Kalo aja mereka tau, kuliahku hari ini sangat bikin panas, pasti nggak akan ada yang berani terlambat rapat dengan keterlaluan seperti ini.
 “Sebagai ketua yang nggak pernah telat, kenapa lo telatnya di saat yang tepat gini, sih?” Protesku begitu Arnanda datang, yang langsung membuatnya terkejut. Iya, aku termasuk jarang menunjukkan raut kesal di depan orang banyak.
“Wow, sekretaris gue kenapa, nih? Tadi emang kelar kelasnya lebih lama dari biasanya, trus di jalan ketemu sama anak UKM tetangga, ngomongin masalah birokrasi baru ke rektorat yang lebih ribet,” jelasnya lengkap, sama sekali tidak membantu meredakan kekesalanku.
Saat ini, rasanya aku ingiiin sekali menghubungi Erland dan curhat habis-habisan. Kulihat tidak ada pesan apapun yang muncul di ponselku, tandanya Erland masih berkutat dengan perkuliahannya. Ah, saat-saat begini yang benar-benar bikin LDR terasa sangat menyiksa. Menyiksa!
Dan siksaan seperti ini berlanjut sampai jam sepuluh malam.
“Tuh, gini nih akibatnya kalo rapatnya molor tapi banyak hal yang mesti dibahas!”

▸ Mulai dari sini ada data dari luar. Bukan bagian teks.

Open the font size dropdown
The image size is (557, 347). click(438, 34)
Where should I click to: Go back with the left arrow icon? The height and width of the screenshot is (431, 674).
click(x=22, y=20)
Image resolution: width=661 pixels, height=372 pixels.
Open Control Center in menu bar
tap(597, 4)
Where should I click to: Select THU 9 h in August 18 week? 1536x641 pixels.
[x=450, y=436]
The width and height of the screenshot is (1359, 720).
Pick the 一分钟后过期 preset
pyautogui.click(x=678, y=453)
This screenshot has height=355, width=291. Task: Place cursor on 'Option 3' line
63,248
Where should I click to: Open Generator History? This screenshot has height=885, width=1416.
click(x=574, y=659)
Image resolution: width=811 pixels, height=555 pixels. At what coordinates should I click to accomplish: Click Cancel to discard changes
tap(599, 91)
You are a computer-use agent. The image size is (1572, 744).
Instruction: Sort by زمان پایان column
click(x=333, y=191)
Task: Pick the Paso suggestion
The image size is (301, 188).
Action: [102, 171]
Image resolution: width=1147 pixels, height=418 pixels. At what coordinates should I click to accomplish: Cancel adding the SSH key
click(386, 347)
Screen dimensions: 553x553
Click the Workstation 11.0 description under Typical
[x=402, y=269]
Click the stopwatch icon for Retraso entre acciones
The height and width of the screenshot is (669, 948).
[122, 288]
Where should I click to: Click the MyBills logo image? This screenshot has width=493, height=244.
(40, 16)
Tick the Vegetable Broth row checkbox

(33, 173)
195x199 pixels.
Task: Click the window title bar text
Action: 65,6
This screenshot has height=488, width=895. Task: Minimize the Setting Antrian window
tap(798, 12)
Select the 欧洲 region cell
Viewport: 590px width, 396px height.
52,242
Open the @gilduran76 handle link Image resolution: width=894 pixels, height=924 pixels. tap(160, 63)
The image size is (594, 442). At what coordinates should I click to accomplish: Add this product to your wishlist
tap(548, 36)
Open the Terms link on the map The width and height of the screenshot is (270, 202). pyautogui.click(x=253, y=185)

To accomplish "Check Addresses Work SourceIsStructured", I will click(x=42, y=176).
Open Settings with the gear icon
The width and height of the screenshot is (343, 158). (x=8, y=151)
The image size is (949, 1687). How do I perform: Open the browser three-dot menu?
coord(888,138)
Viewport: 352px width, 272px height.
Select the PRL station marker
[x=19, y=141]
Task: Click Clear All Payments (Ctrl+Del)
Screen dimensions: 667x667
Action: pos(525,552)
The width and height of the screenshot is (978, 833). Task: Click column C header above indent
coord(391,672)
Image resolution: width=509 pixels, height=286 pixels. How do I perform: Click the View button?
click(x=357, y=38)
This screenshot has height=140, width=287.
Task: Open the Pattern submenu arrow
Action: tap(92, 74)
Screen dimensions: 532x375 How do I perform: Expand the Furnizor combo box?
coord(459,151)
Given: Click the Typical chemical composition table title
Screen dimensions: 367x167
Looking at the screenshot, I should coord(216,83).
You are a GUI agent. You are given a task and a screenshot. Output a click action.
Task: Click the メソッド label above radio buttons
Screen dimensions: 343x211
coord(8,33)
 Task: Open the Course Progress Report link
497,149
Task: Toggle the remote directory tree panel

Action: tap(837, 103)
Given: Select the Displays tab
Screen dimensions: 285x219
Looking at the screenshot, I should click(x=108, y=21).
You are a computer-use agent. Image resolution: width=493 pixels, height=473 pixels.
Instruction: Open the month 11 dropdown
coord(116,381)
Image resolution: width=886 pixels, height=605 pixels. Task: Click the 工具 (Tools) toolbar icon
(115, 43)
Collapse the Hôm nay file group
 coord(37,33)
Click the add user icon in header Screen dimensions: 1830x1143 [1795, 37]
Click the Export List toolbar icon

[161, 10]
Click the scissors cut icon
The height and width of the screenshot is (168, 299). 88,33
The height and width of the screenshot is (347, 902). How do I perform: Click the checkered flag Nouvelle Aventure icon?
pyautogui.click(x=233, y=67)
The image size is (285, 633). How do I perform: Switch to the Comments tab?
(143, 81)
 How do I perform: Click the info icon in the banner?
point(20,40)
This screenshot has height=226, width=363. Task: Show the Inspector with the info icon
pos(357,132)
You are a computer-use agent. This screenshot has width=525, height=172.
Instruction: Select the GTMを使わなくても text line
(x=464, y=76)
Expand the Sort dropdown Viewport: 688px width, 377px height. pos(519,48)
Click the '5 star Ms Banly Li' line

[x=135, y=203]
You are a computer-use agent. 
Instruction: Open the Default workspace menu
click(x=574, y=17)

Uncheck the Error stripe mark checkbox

Sepanjang perjalanan pulang, aku nggak berhenti mengomel. Biar saja Arnanda – yang mengantarku pulang dengan mobilnya – jadi sasaran kekesalanku. Lah, ini semua salah dia, sih. Aku bilang aku nggak mood untuk ikut makan malam dengan anak-anak, tapi Arnanda tetap memaksa. “Biar bete lo ilang,” gitu katanya. Tapi sama saja. Malah semakin menjadi-jadi. Satu-satunya obat bete yang kupunya hanya suara Erland, yang daritadi ingin menelepon tapi harus tertunda karena rapat. Huh!
“Salah siapa, coba?” Arnanda malah semakin memancing.
“Salah elo!”
“Lho, yang banyak nanya tadi siapa, coba? Hayooo...”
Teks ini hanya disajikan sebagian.